Exercise details
Exact wording is required: transcribe all the entries and leave the images out.
-- The records follows --
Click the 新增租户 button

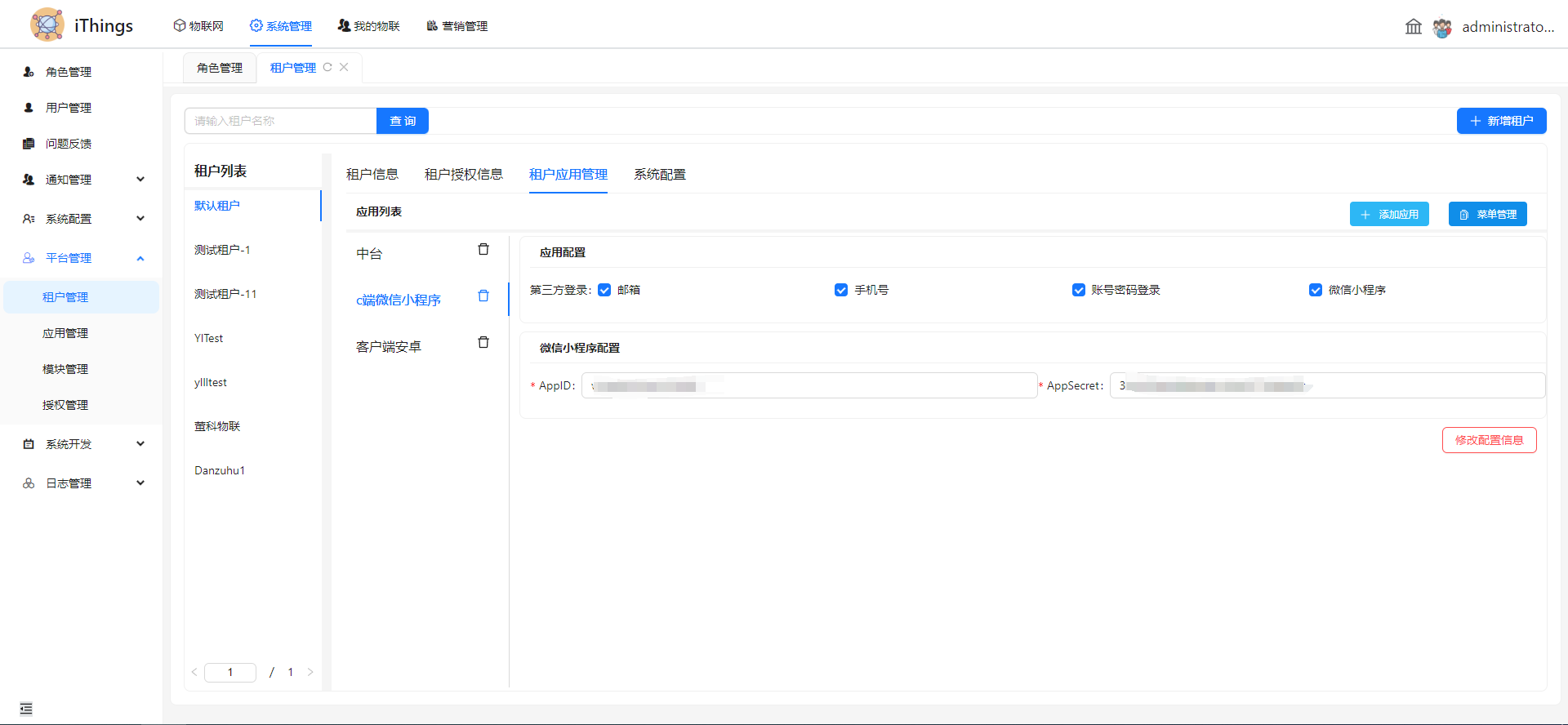coord(1501,121)
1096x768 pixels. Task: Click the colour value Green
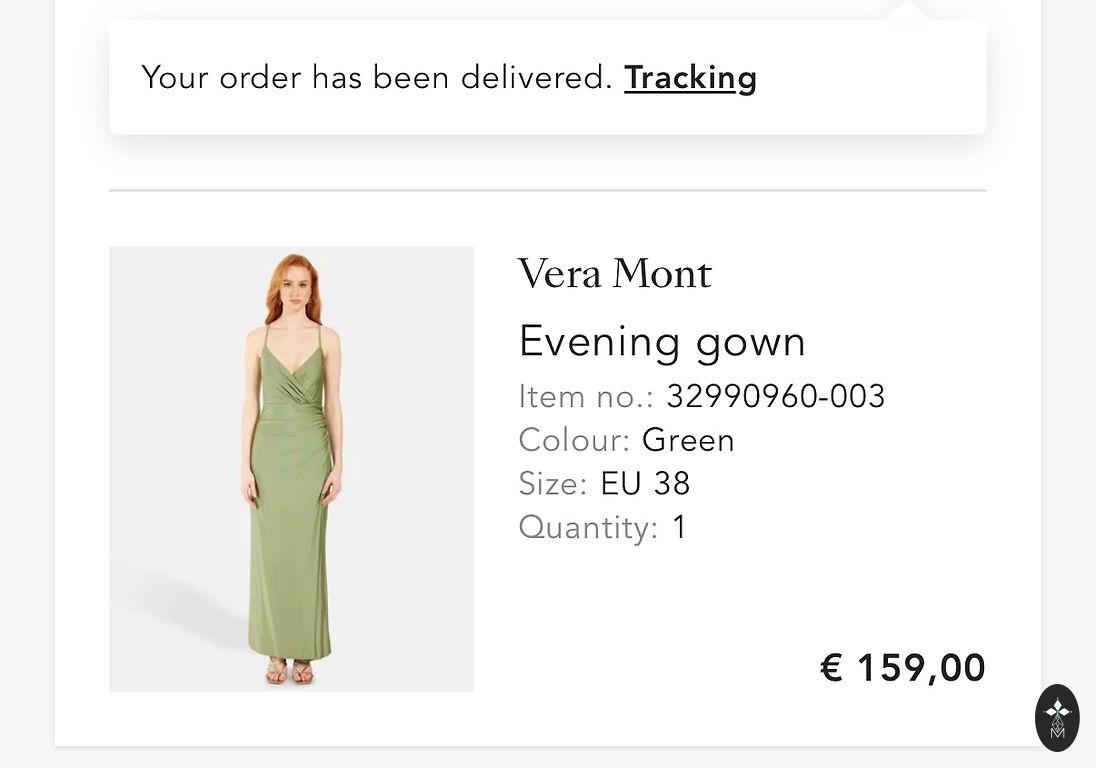[x=688, y=440]
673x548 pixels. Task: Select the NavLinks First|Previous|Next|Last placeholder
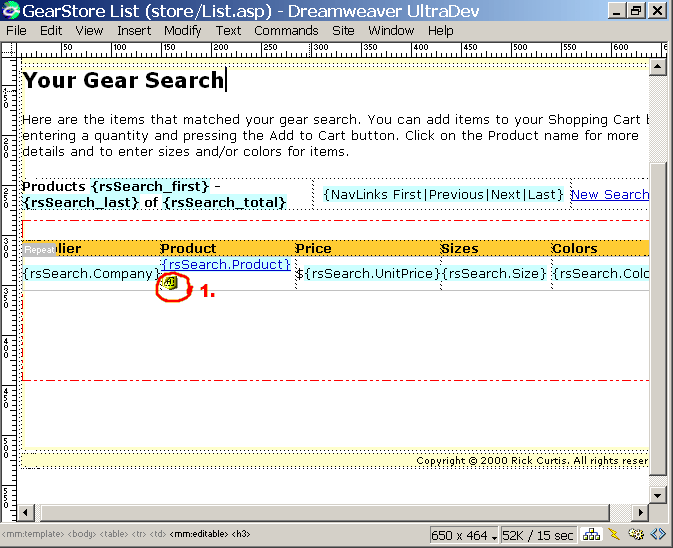443,194
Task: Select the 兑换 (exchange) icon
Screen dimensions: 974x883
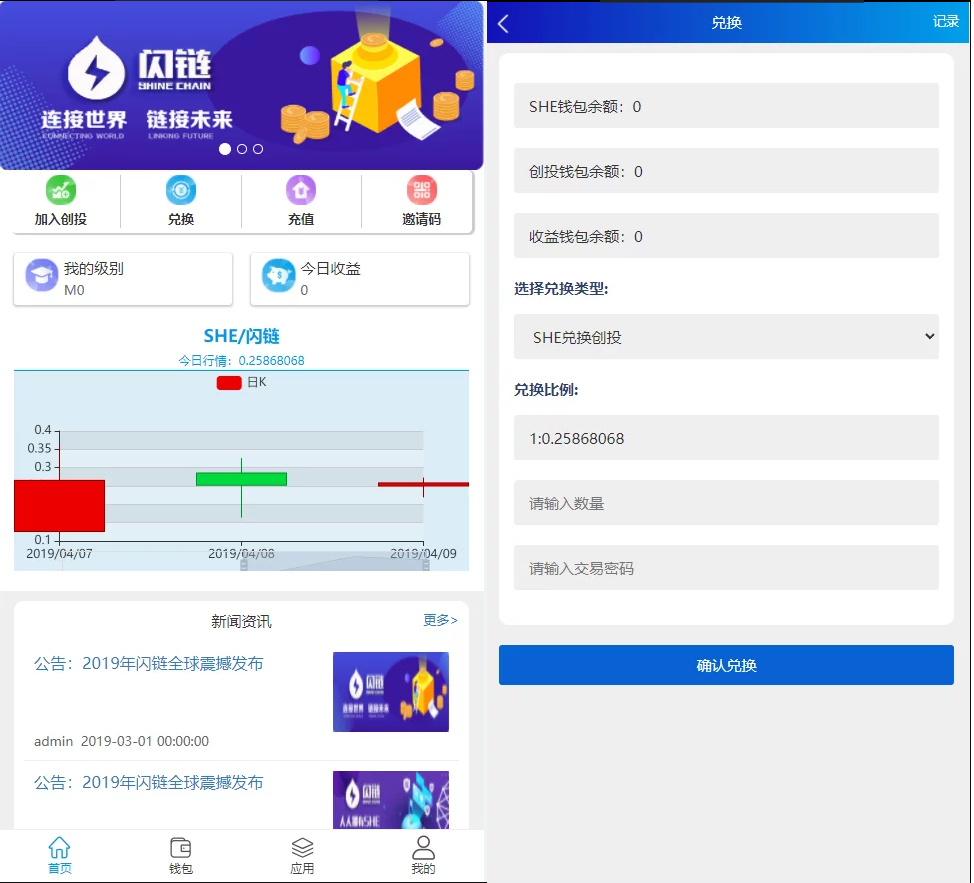Action: tap(180, 200)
-- The records concluded --
Result for this exercise
Click the 新增租户 button

coord(1501,121)
1096x768 pixels. Task: Click the colour value Green
[x=688, y=440]
673x548 pixels. Task: Select the NavLinks First|Previous|Next|Last placeholder
443,194
Task: Select the 兑换 (exchange) icon
Screen dimensions: 974x883
Action: tap(180, 200)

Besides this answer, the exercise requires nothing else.